混浴でドッキリ! 悟とアラサー女子の、アツアツ温泉紀行 10

(まったく、温泉慰安旅行のつもりが、とんだ事態になったわね)


 自分にあてがわれた旅館の一室で、山吹愛菜は深くため息をついた。さきほど混浴の脱衣場で会った女将、鳥越茉莉花の体内に人外の影を感じたからだ。結局、温泉どころではなくなり、ここに戻ってきた。茉莉花を救わなければならない。それがフリーランス探知能力者たる彼女の“仕事”である。


 愛菜が、この旅館に到着したのは夕方の五時半ごろ。そのころ、茉莉花は不在だったと言っていた。だから帰って来た彼女と脱衣場で直接会って気づいたのである。近くにいれば、確実に探知できただろうが、茉莉花が寄り合いで出向いていた先が牧園の中心地ならば距離がある。人外が糧とする負の気を感じなかったのも無理はない。条件や調子が良ければ数キロ離れていても探知できることがあるが、コンディションが常に整うわけではない。


 愛菜のような探知能力者ならば、被憑体が不在でも、その被憑体が大気中に残した負の気から異変を感じとることができる場合もある。だが、今回はそういう事態にならなかった。


(あまり力が強い人外ではないわ。そして、まだ発現したこともない。今、処置すれば高確率で助けることができるはず)
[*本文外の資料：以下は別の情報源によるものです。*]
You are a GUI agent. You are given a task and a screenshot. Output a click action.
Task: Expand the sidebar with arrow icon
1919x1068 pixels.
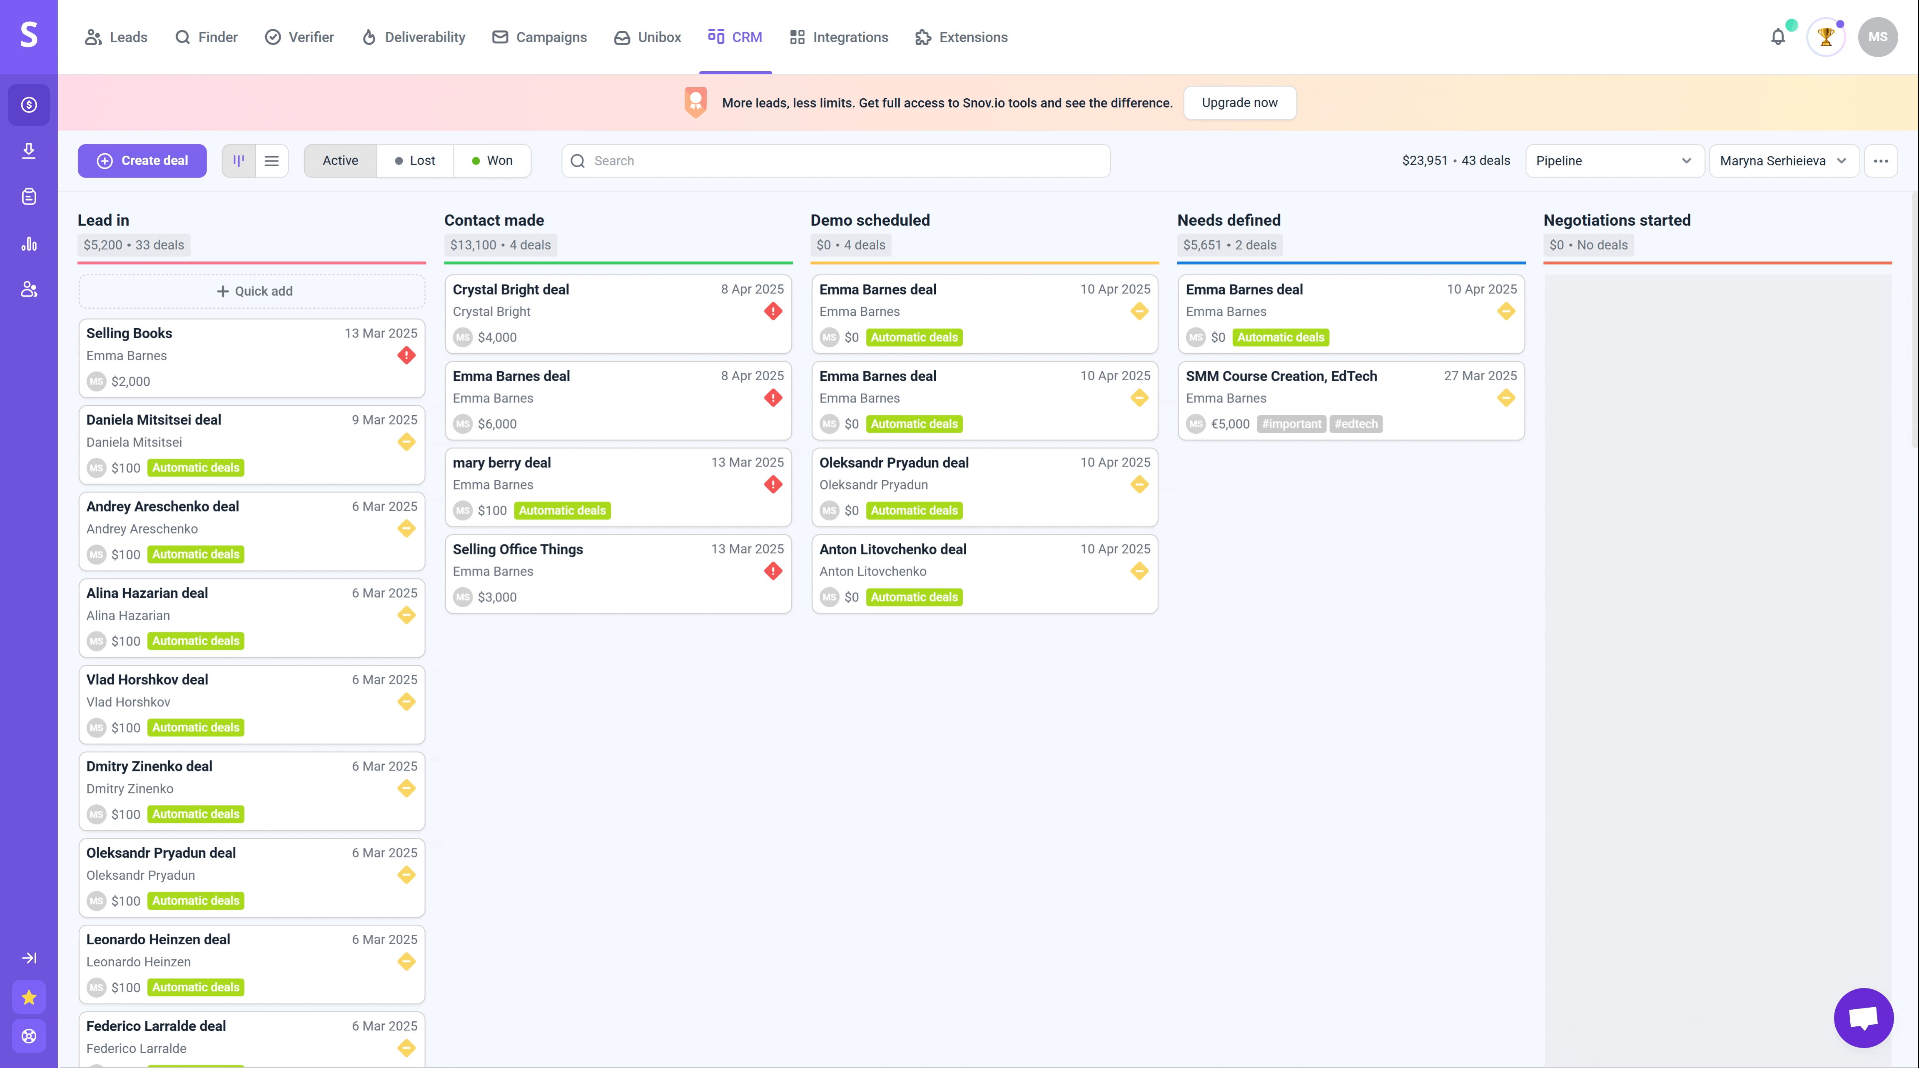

 探知能力者たる愛菜には、ここまでのことがわかるのだ。茉莉花に宿っている人外の力がさほど強くなかったため、外部に発する負の気の量が少なかったことも考えられる。だから館内に残留していた“もの”がなかった。脱衣場で茉莉花と接近しなければ感じとることができなかった、と状況を分析できる。このあたりで人外絡みの事件がおきたというニュースは聞かないので、まだ“発現”していないのはほぼ間違いない。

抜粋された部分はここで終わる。